[SUPPLIED MATERIAL]
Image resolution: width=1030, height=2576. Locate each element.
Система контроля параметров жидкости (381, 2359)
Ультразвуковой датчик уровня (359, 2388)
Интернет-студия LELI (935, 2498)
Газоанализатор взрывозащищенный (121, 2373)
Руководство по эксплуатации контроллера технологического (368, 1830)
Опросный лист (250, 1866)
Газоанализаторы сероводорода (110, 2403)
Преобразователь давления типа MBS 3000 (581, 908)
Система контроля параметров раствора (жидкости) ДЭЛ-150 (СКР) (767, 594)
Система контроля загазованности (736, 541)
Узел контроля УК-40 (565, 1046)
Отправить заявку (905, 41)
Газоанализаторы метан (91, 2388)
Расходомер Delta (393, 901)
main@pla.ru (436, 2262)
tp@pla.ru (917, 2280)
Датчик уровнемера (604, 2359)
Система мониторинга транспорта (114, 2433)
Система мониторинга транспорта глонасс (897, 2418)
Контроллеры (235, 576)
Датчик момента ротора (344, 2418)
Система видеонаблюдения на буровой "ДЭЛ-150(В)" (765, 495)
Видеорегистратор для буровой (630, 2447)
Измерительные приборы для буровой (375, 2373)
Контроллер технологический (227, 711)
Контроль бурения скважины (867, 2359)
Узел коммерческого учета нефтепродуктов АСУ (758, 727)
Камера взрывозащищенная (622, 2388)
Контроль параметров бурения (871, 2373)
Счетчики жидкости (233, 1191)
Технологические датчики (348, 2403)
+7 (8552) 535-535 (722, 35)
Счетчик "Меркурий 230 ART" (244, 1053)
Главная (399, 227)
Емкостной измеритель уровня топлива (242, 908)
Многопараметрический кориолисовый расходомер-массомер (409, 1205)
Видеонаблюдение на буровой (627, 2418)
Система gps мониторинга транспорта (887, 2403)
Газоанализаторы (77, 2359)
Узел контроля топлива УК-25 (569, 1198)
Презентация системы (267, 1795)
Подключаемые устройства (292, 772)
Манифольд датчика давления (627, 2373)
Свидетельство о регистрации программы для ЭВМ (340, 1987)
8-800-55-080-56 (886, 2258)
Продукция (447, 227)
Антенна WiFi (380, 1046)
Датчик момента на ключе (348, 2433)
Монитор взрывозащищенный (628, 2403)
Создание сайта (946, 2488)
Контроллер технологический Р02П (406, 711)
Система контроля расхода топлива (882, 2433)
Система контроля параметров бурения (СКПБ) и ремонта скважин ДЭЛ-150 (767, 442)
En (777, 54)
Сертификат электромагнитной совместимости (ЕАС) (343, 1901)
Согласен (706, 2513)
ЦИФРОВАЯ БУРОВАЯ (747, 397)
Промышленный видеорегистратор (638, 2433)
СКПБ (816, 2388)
[/SUPPLIED MATERIAL]
◆ PROMPT
Go through the material above, and wherever a line holds the word "буровой", copy it.

◆ PROBLEM SOLUTION
Система видеонаблюдения на буровой "ДЭЛ-150(В)" (765, 495)
Видеорегистратор для буровой (630, 2447)
Измерительные приборы для буровой (375, 2373)
Видеонаблюдение на буровой (627, 2418)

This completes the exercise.